Bra burners. Women who hated men. Angry women. We thought our generation had moved beyond such things and we were more evolved. We were grateful for their efforts and yet felt superior in that we could believe in gender equality without having to make it a part of our identity. A 2015 survey from PRRI found that only 35% of millennials identify as feminist, giving us a quantified representation of where we stand as a generation.
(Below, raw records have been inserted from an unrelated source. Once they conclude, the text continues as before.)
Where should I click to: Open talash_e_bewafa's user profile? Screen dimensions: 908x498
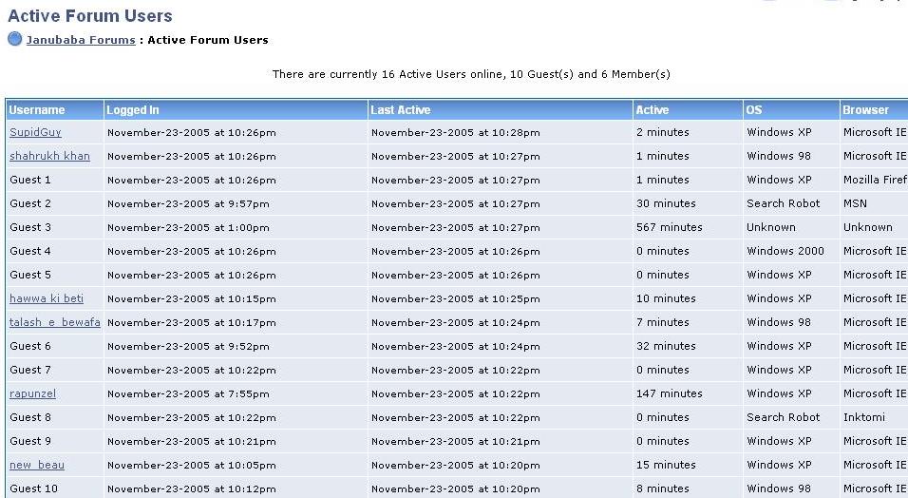tap(55, 322)
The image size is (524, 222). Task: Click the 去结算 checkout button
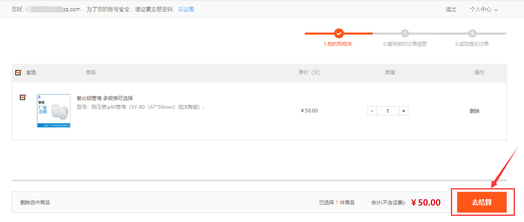click(x=481, y=202)
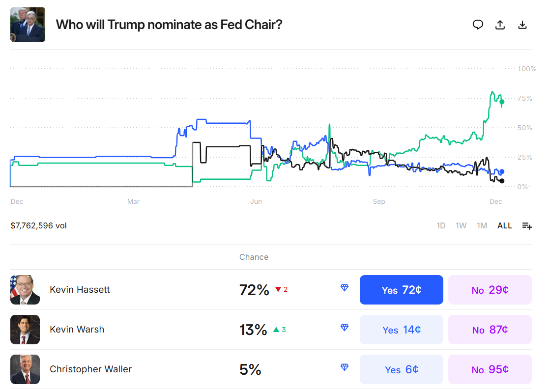The image size is (549, 389).
Task: Open the market comments speech bubble
Action: (x=478, y=24)
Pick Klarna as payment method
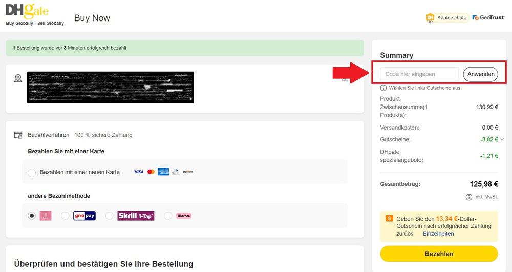The image size is (512, 272). (x=168, y=216)
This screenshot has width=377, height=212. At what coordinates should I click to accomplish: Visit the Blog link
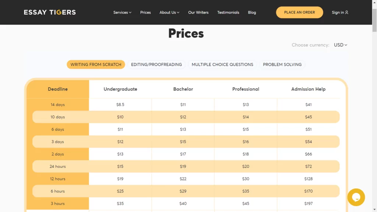tap(252, 12)
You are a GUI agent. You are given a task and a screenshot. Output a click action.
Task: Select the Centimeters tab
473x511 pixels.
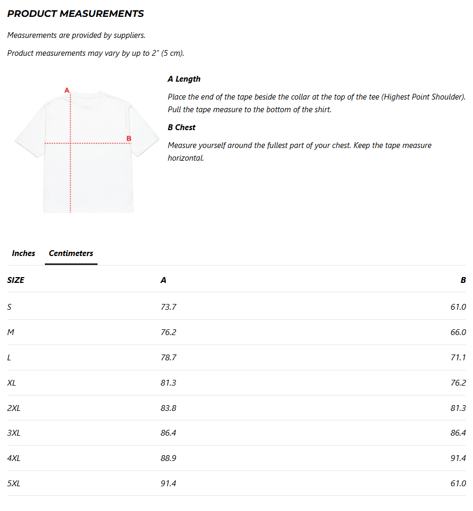point(71,253)
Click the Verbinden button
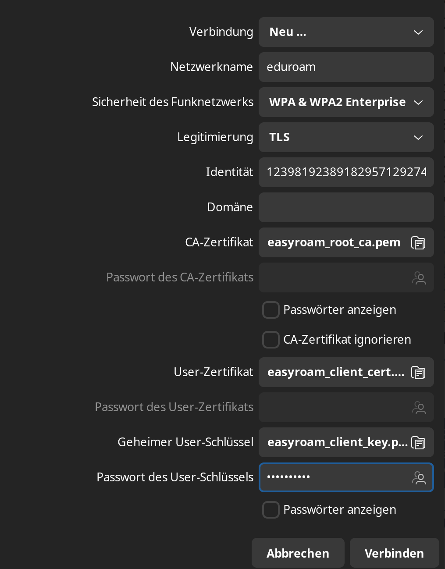The height and width of the screenshot is (569, 445). point(394,553)
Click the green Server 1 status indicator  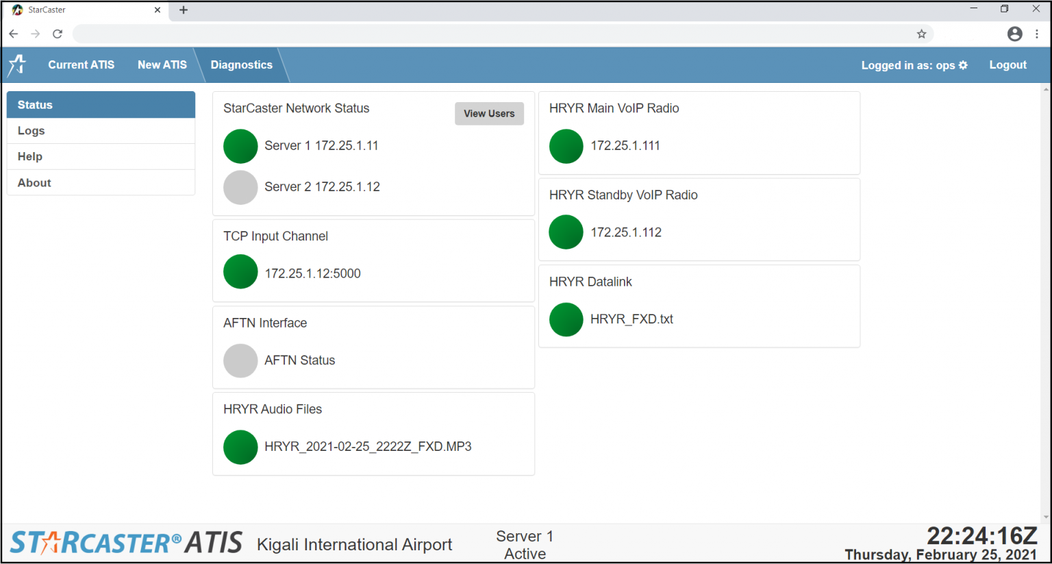(x=240, y=146)
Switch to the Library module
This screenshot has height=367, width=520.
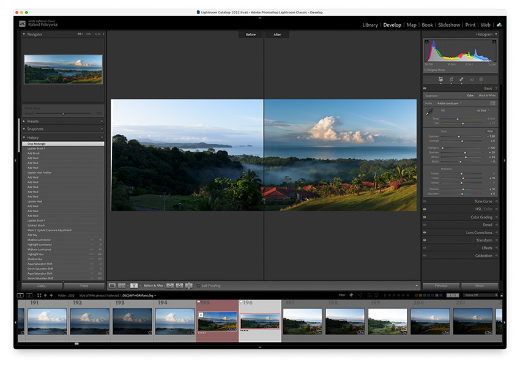click(370, 25)
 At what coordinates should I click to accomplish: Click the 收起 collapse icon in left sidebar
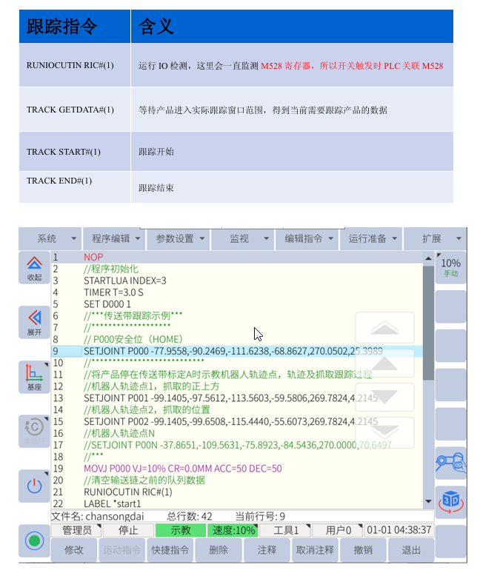point(34,267)
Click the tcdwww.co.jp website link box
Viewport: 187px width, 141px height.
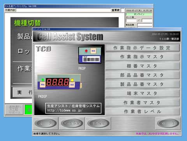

That time is gone. We have seen that moment of naiveté set aflame before us whilst hearing the words of men come crashing down around us trying to push us back down from that ceiling we assumed we’d crash through any day now. Now… now we’re at war. Politicians are actively seeking to overturn Roe v. Wade, a settled law passed by the Supreme Court almost 44 years ago. Judges are all but pardoning rape and assault cases, arguing for the best interests of the attacker rather than the victim. The President-Elect has multiple sexual assault accusers along with a recording of him proudly admitting to and encouraging the behavior. Now is our time to learn and fight. We can and must own our feminism proudly – but we can also improve upon what was there before.

 

First, go back to the beginning.

Talk to the women around you of older generations and learn about the sexism they have grown up with and fought against for decades before we were born. Listen to their stories. Learn from their methods of protest. Give them your respect. They deserve it. Read everything you can get your hands on in the way of feminist literature, essays, and articles. We have to know our history. Know what battles decades worth of women have fought against so that you can give informed and eloquent arguments to those who disagree with you. Merely screaming will change nothing. I’m certainly not innocent in this and have been working to take on a lot of this reading as well after realizing how woefully under read I was. Gloria Steinem, Betty Friedan, Simone de Beauvoir, Maxing Hong Kingston, Nawal El Saadawi, Virginia Woolf, everything bell hooks has ever touched. There’s so much out there to read I could write a page of suggestions but just know that these texts are out there waiting to teach you so many lessons.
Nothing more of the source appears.